Question 1.4 How much time did you spend on this task?

Question 1.5 How useful is this task to your understanding of EC2?


Part 2: Testing Hadoop on Amazon EC2 and S3

In this task, you will build a customized Amazon Machine Image (AMI) with the online tool. Then, you will test two different Hadoop setups on AWS: with the HDFS and with the S3 as the storage, to understand the advantages and disadvantages of both.

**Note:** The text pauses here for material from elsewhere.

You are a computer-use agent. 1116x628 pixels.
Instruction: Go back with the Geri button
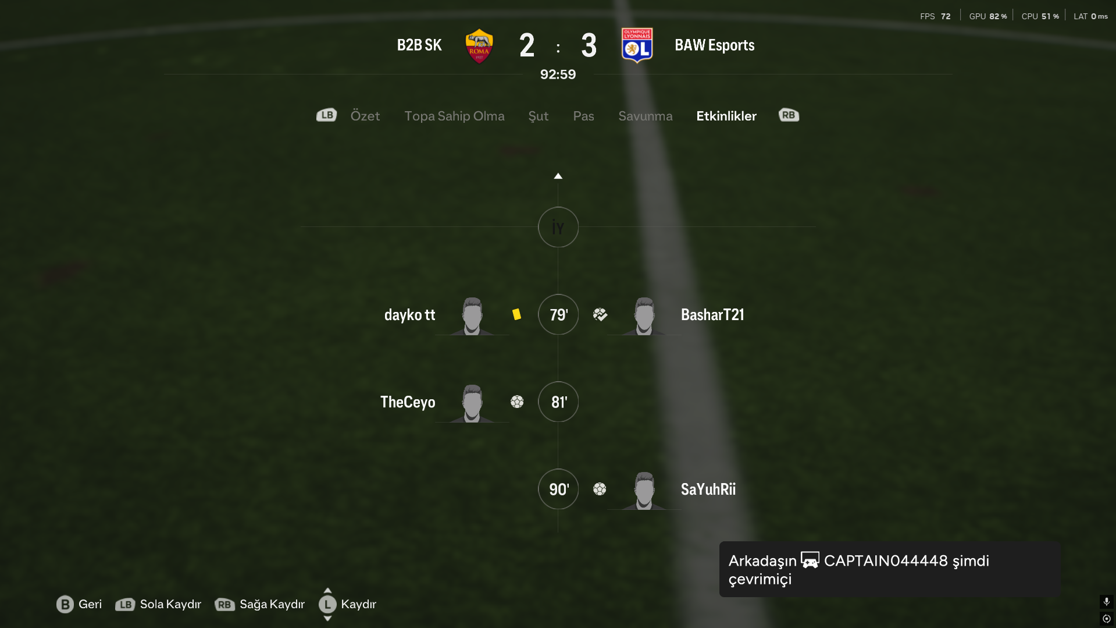[79, 604]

Check this page for some general steps http://docs.aws.amazon.com/AWSEC2/latest/UserGuide/creating-an-ami-instance-store.html.

2.1. Specifically, the AMI can be created following these steps.

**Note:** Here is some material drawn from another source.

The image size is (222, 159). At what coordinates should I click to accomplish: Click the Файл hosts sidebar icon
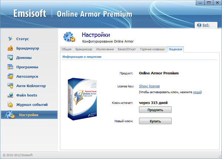[10, 95]
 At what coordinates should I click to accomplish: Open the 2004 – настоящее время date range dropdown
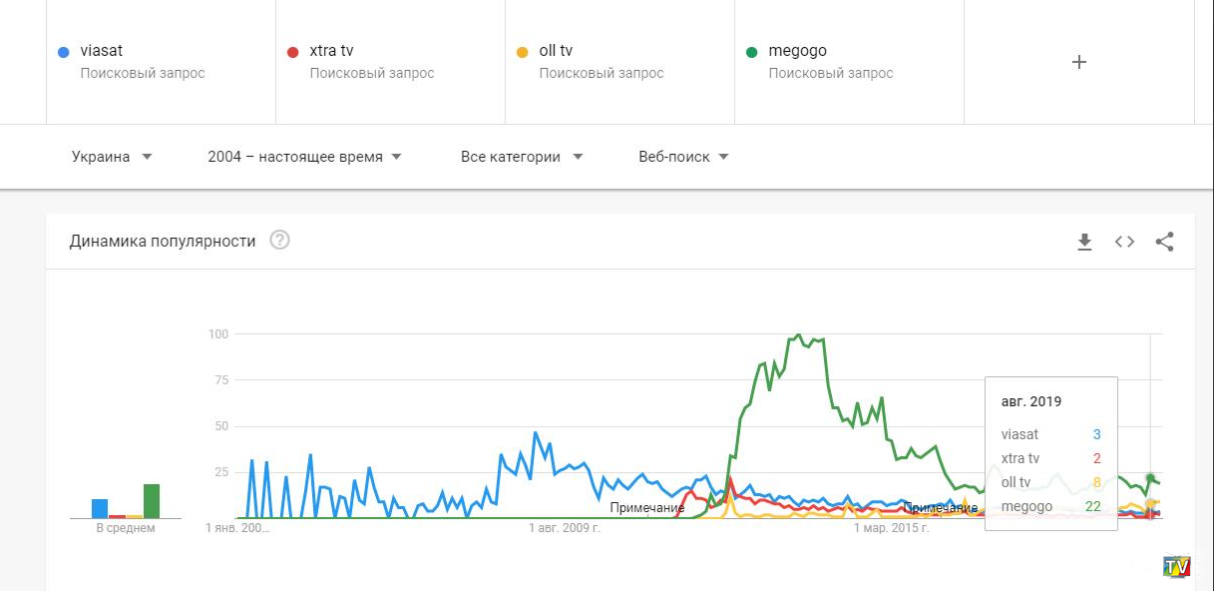(304, 157)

  • Download a stable version Hadoop such as 1.2.1 from http://apache.mirrors.tds.net/hadoop/common/ and untar to directory /usr/local/hadoop_1.2.1/ use "sudo ...".
  • Configure Hadoop, setup the startup environment and networking according to the multi-node Hadoop setup tutorial.
  • Finally, bundle and upload the image to S3. You can either create the image with the AWS console, or use the following command lines.
  • Additional information: This video about setting up a customized AMI is also helpful.

    After you finish the AMI, please answer the following questions:

    Question 2.1 Copy and paste the link to your AMI here.

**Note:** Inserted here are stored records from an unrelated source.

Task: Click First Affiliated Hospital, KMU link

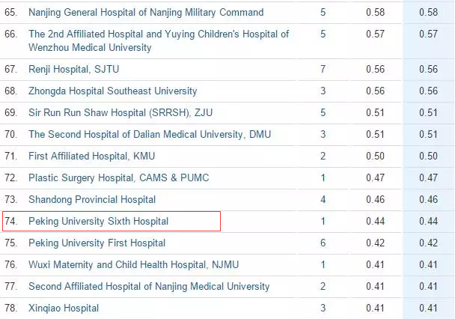Action: point(92,157)
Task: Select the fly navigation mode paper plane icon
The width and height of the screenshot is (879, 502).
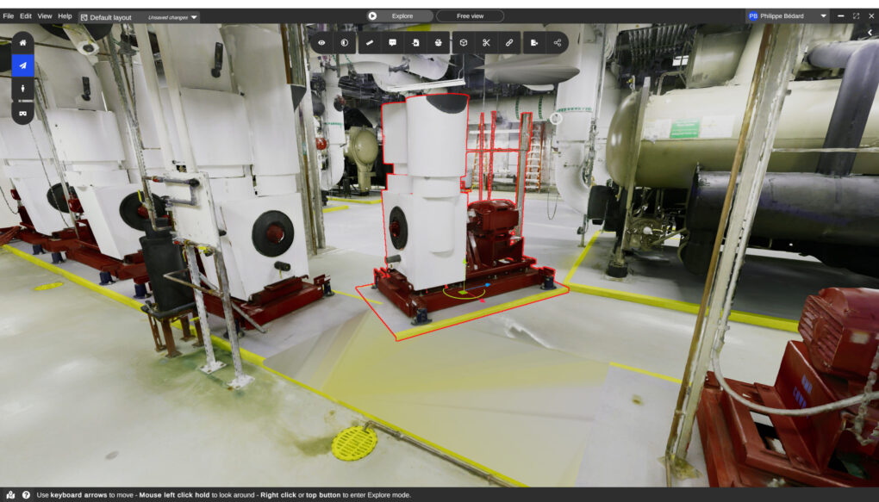Action: point(22,65)
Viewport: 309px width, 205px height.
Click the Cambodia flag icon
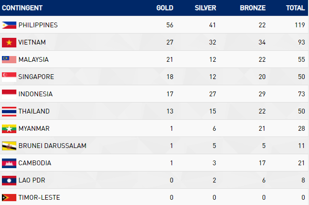click(9, 163)
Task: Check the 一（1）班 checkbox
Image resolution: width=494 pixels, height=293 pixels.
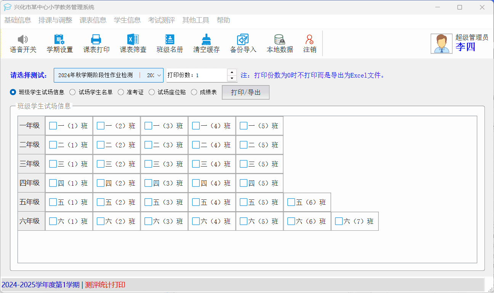Action: tap(53, 126)
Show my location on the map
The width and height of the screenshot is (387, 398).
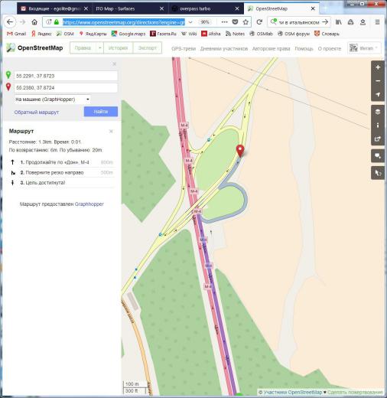(x=378, y=95)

    Question 2.2 How much time did you spend on this task?

    Question 2.3 How useful is this task to your understanding of customized AMI?

    2.2 Now we move on to the next task: evaluating Hadoop on top of EC2 and S3. You will need to start one Master Node and 2 Data Nodes with your own Hadoop AMI. You need to configure them correctly to make sure they work as a cluster. Read this step-by-step tutorial for configuring a Hadoop cluster. Check the cluster status to make sure all the nodes and processes are working normally. If you cannot finish the task 2.1, you can still use the default Hadoop AMI to start a cluster with the HadoopEC2 script.

    After you finish these experiments, answer the following questions

    Question 3.1 List the two sets of time costs in the report, including each set's mean and variance, and write down your conclusion.

    Question 3.2 How much time did you spend on this task? Do you think it takes too much time?

    Question 3.3 How useful is this task to your understanding of customized AMI and running Hadoop on EC2/S3?

    Final Survey Questions

    After you finish all the tasks, answer the following questions.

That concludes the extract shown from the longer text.